Na última quinta-feira (28/05), a B3, em São Paulo (SP), recebeu um leilão estratégico para a infraestrutura rodoviária brasileira em 2026. O Consórcio 116 Sertões, formado por Nova Infra Invest, Mota-Engil e Galápagos/Infra I, venceu a concessão da Rota dos Sertões, projeto que envolve trechos estratégicos das BR-116 e BR-324 entre Bahia e Pernambuco.
Mais do que o resultado de uma disputa, o leilão ajuda a mostrar como o mercado brasileiro de infraestrutura entrou definitivamente em um novo ciclo: maior presença de capital privado, ampliação das concessões federais e aumento da demanda por execução operacional em larga escala.
O trecho concedido possui aproximadamente 502 quilômetros, ligando Feira de Santana (BA) a Salgueiro (PE), em um dos principais corredores logísticos de integração entre Nordeste, Sudeste e Sul do País.
O projeto prevê cerca de R$ 4,3 bilhões em investimentos (Capex), além de aproximadamente R$ 4,4 bilhões em custos operacionais (Opex) ao longo dos 30 anos de contrato.
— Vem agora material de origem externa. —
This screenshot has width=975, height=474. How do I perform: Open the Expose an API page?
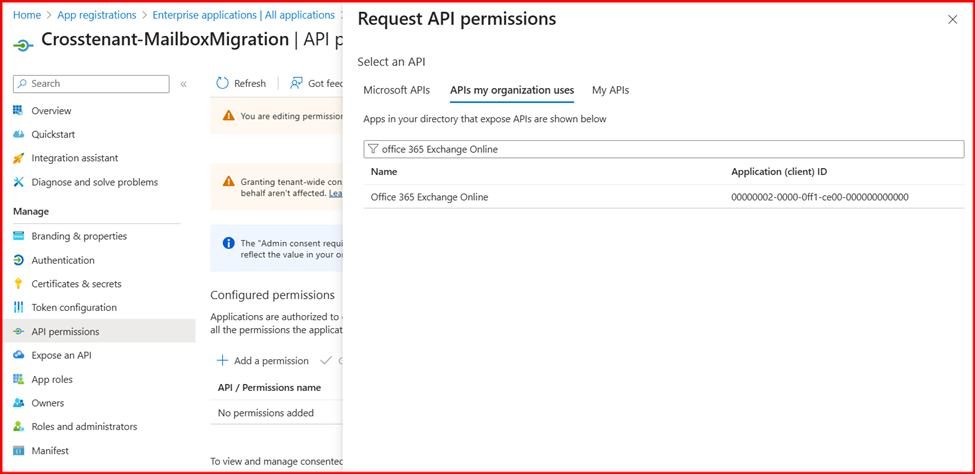tap(61, 355)
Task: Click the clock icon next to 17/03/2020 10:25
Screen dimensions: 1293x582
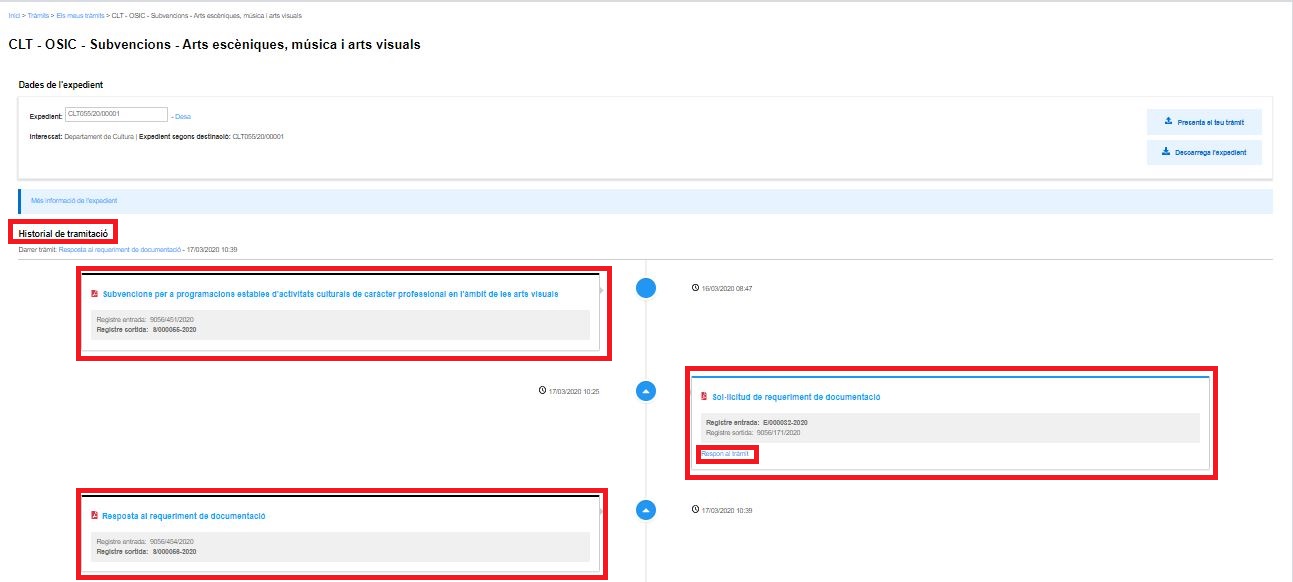Action: pos(542,391)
Entre as principais intervenções previstas estão:
- Duplicação de aproximadamente 108 km da BR-116;
- Implantação de vias marginais e faixas adicionais;
- Reforço de acostamentos;
- Construção de passarelas, dispositivos de segurança e paradas de ônibus;
- Recuperação e manutenção contínua do pavimento.
Na prática, trata-se de uma transformação relevante para um corredor estratégico de escoamento agrícola, industrial e logístico do Nordeste, com impacto direto sobre mobilidade, segurança viária e eficiência operacional da região.
Um leilão que vai além da concessão
A Rota dos Sertões faz parte do amplo pipeline de concessões rodoviárias do governo federal para 2026, considerado um dos maiores da história recente do setor.
A expectativa do Ministério dos Transportes é realizar entre 13 e 15 leilões federais neste ano, dentro de um programa que pode ultrapassar R$ 150 bilhões em investimentos projetados.
Mais importante do que os números é o que eles representam: o mercado de infraestrutura brasileiro está deixando de operar apenas em ciclos de obras isoladas e passando a funcionar em uma lógica contínua de corredores logísticos, eficiência operacional e gestão de ativos de longo prazo.
Oportunidade para toda a cadeia de infraestrutura
O edital já deixava claro que a futura concessionária precisaria mobilizar uma cadeia extensa de fornecedores, serviços e operações.
Projetos desse porte normalmente movimentam:
- Mineradoras e fornecedores de agregados;
- Usinas de asfalto e concreto;
- Empresas de terraplenagem e drenagem;
- Laboratórios de solo e pavimentação;
- Locação de máquinas e equipamentos;
- Sinalização viária e dispositivos de segurança;
- Empresas de conservação e manutenção rodoviária;
Existe um ponto importante que muitas empresas do setor já entenderam: grandes grupos de infraestrutura raramente executam tudo sozinhos.
Boa parte da operação acontece por meio de fornecedores regionais, empresas especializadas, apoio técnico, manutenção, logística, engenharia complementar e serviços operacionais distribuídos ao longo da concessão.
Para empresas que atuam nesse ecossistema — como engenharia, pavimentação, materiais, manutenção, sinalização, apoio operacional ou infraestrutura pesada — o movimento começa antes mesmo das obras ganharem escala.
O mercado passa a olhar para:
- Estrutura de fornecedores;
- Capacidade operacional;
- Histórico de execução;
- Presença regional;
- Confiabilidade técnica;
- Velocidade de mobilização.
- O que esse movimento sinaliza para o setor
A vitória do Consórcio 116 Sertões reforça também um movimento importante do mercado brasileiro: o retorno de grandes grupos de infraestrutura a projetos federais relevantes, acompanhado por fundos de investimento e estruturas financeiras cada vez mais sofisticadas — mesmo em um ambiente político e econômico ainda desafiador.
Para quem atua na infraestrutura, acompanhar esses movimentos deixou de ser apenas uma questão de informação. Passou a ser uma questão de posicionamento estratégico.
No fim do dia, o mercado começa a separar quem apenas observa o setor de quem realmente entende sua dinâmica operacional, econômica e estrutural.